REQUEST: Duplicate the stretch of entries from the line containing "Where should I" through the line containing "pos(596,89)", both included, leaving out the pictures.

INPUT MATERIAL:
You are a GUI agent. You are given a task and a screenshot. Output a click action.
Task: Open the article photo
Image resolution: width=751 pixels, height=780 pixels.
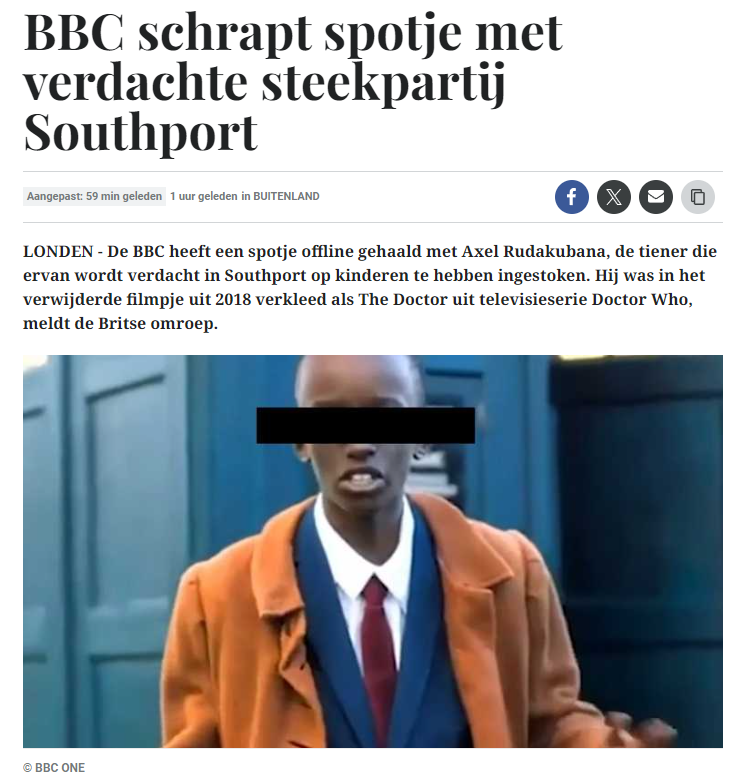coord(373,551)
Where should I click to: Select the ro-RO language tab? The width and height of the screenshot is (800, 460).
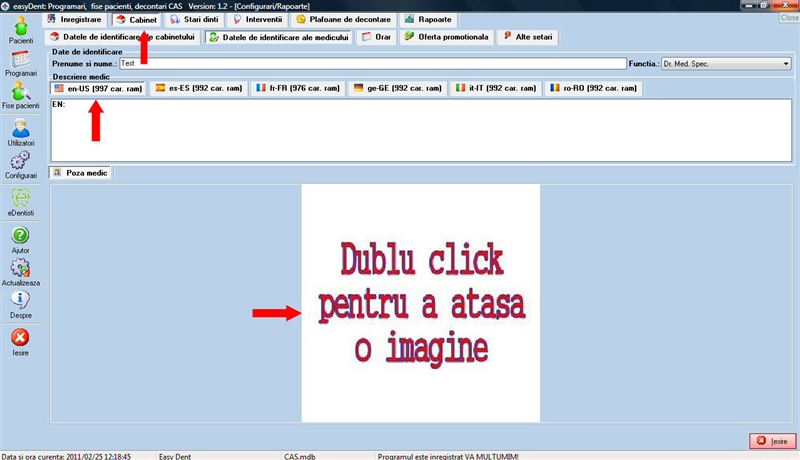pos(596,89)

==

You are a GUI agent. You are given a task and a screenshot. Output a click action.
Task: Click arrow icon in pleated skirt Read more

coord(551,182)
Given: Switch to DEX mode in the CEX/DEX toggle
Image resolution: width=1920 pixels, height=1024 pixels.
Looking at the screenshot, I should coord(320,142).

---

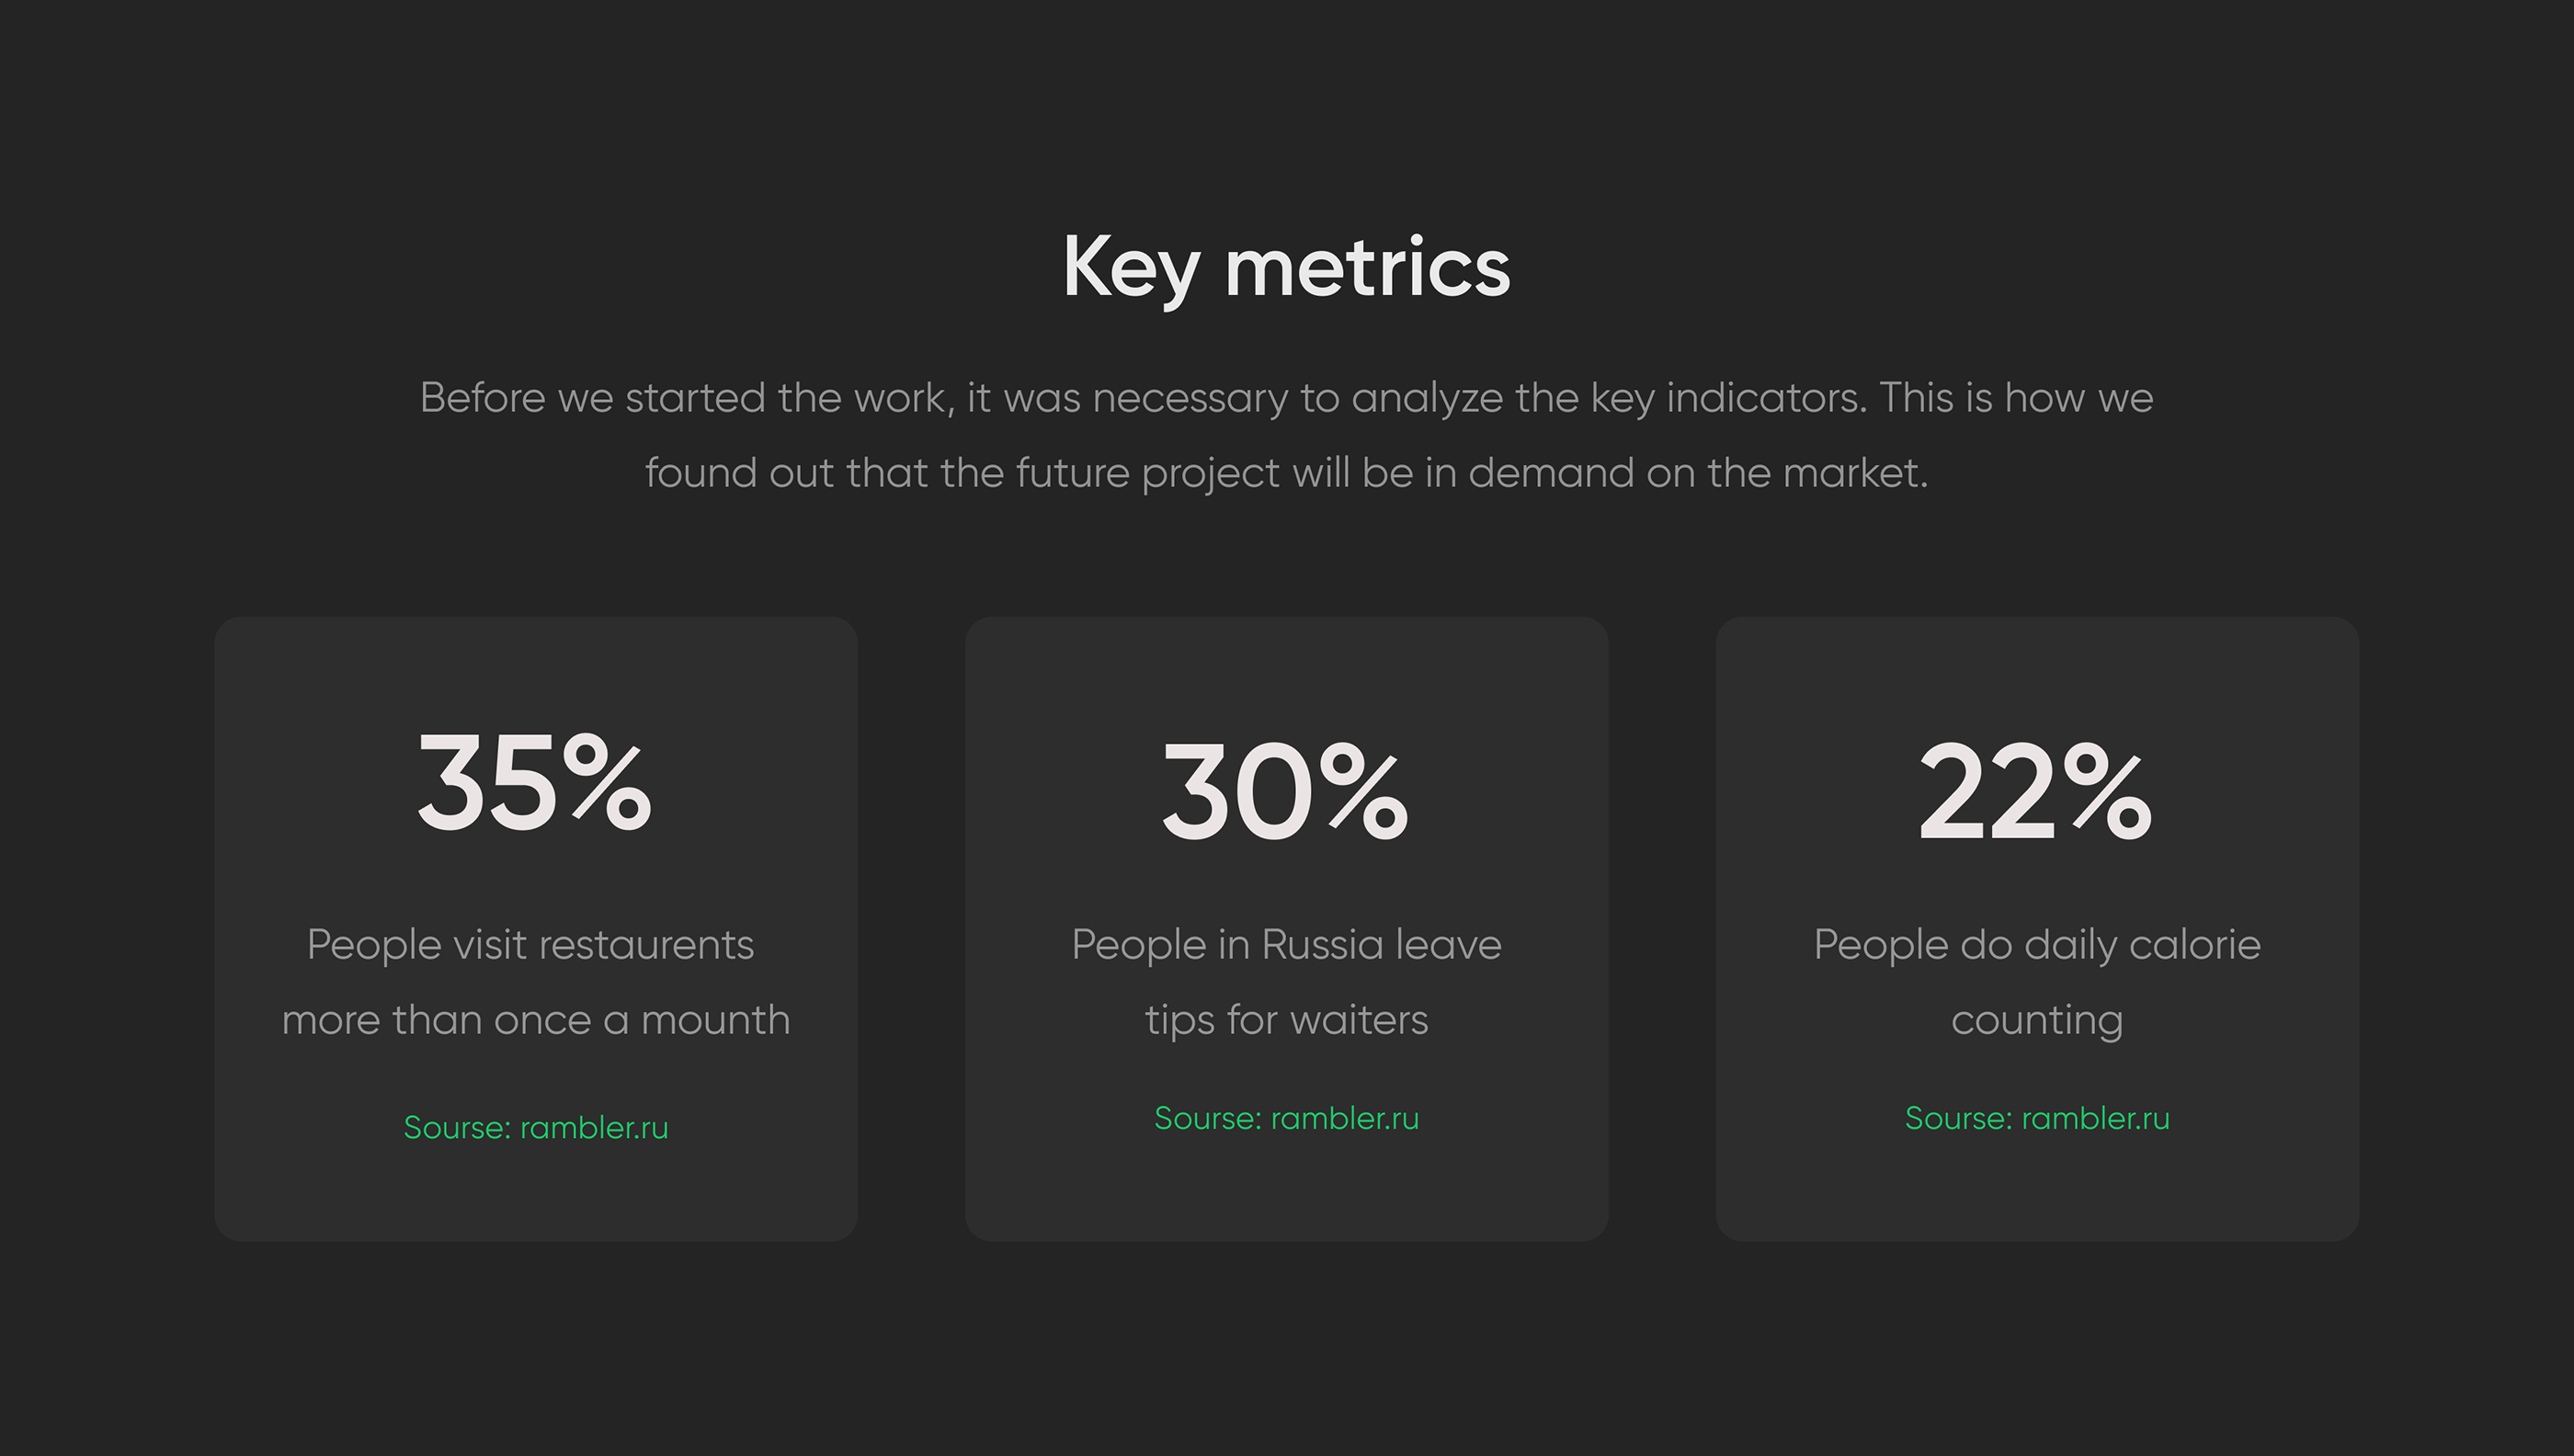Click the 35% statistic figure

SOLVED PROBLEM:
Where should I click to: Select the ro-RO language tab? The width and height of the screenshot is (800, 460).
pos(596,89)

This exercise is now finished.